Are you a merchant planning to sell your goods and services online? Or are you already active in the e-commerce arena?
In either case, PCI DSS will become one of your daily concerns since you will need to operate in compliance with PCI DSS requirements. The Payment Card Industry Data Security Standards (PCI DSS) have been defined to guarantee the security of the online payment environment, so all e-merchants need to understand and apply these standards. There have always been questions about how the requirements of these standards apply and in what conditions. To help answer these questions, the PCI Security Council has now released the E-commerce Guidelines. This document will help online merchants identify their responsibilities and is a ‘must read’ for any e-commerce merchant or Payment Service Provider in order to achieve PCI DSS compliance.
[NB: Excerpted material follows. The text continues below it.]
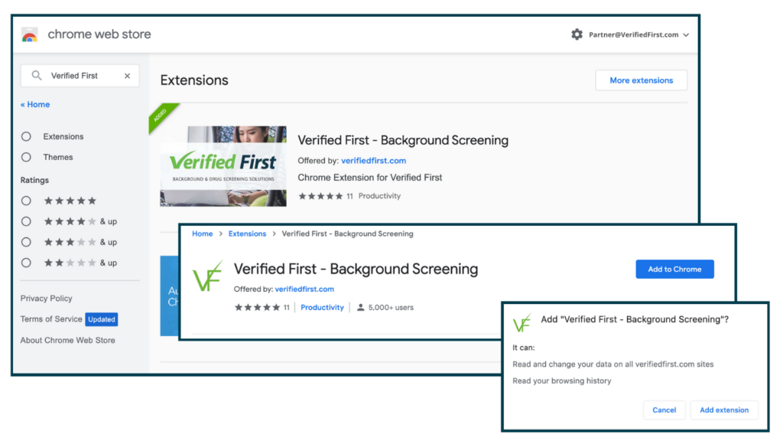783x441 pixels.
Task: Clear the search field using the X icon
Action: pos(127,76)
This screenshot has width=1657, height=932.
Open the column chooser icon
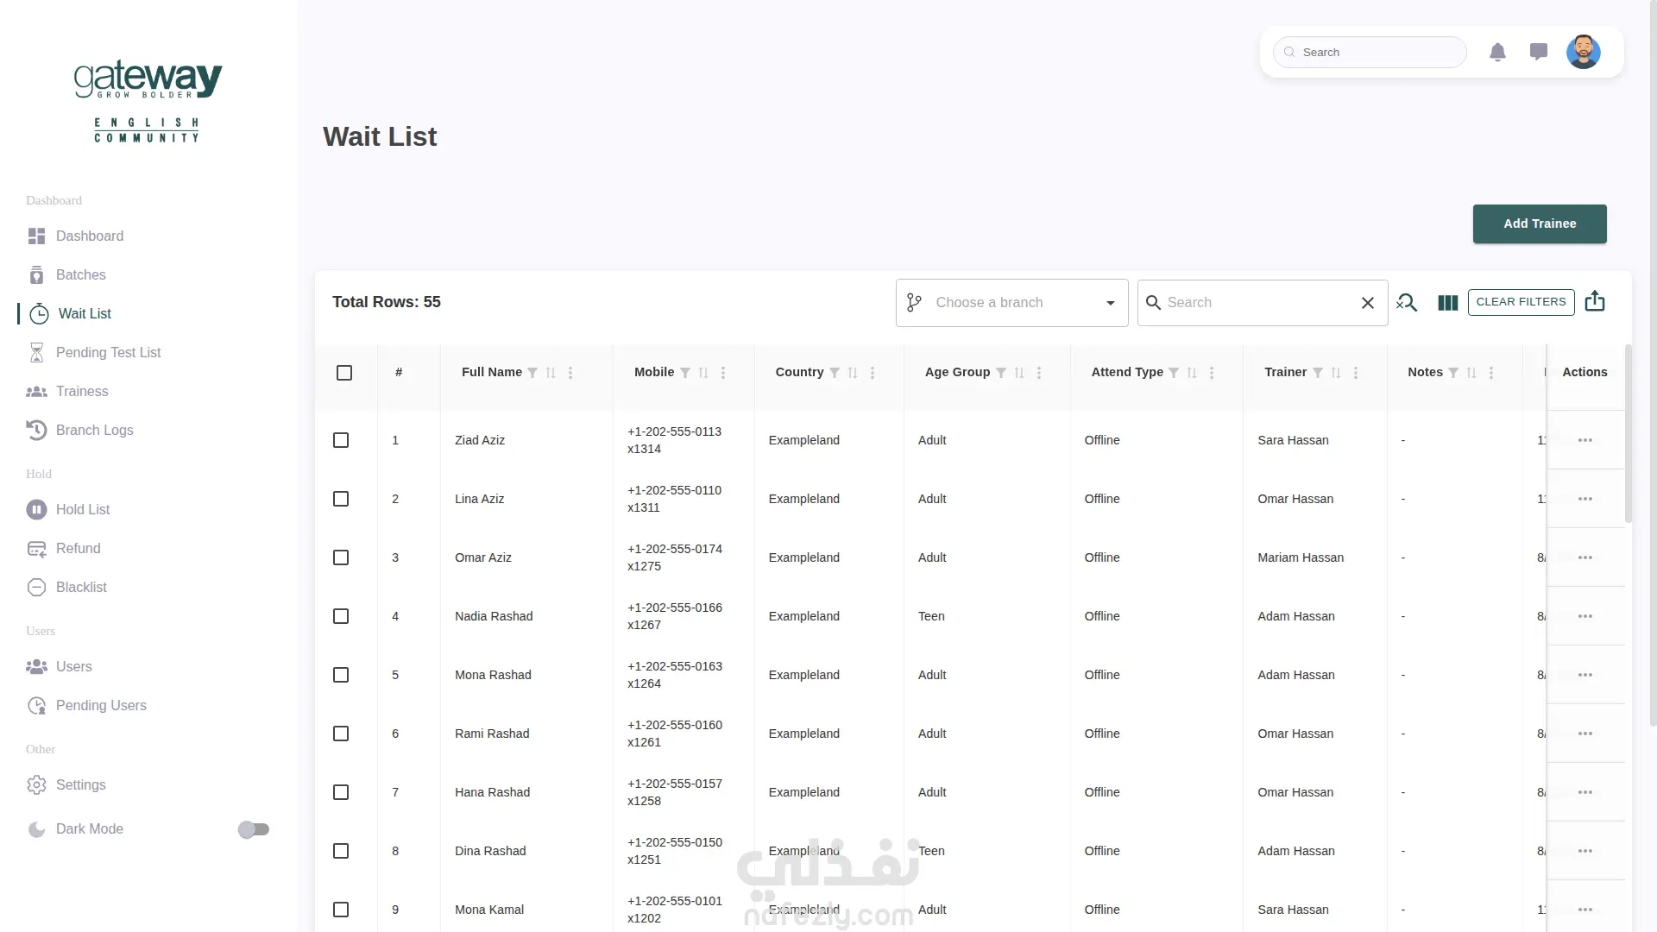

The new E-commerce Guidelines aim to help online merchants understand the PCI DSS requirements in order to be compliant. The standard requirements are mandatory regardless of the type of goods and services the e-merchant chooses to sell; only the scope of application changes depending on the actor. Consequently, these PCI DSS E-commerce Guidelines are extremely useful in clearing up the confusion about the scope of application of PCI DSS (who/how/to what extent).
This document can help online merchants understand:
- How to adapt their business in order to comply with PCI DSS standards, depending on their particular situation/ business;
- How to choose their third-party service providers;
- How to secure customer payment data;
- Their responsibilities and the kinds of questions they need to ask of their service providers;
- The risks they need to evaluate when considering e-commerce solutions.
One of the key insights provided by the guidelines is that outsourcing the business to a PCI DSS supplier does not make the business itself PCI DSS compliant. Merchants still have responsibilities in regard to PCI DSS implementation and compliance and they have to be aware of this issue. Last but not least, from the third-party perspective, we strongly believe that it ‘takes two to tango’. All PSPs & Gateways partnering with online merchants bear some responsibility for training and informing their merchants; sharing the PCI DSS E-commerce Guidelines would obviously be a first step towards trustworthy partnerships and a secure online shopping environment.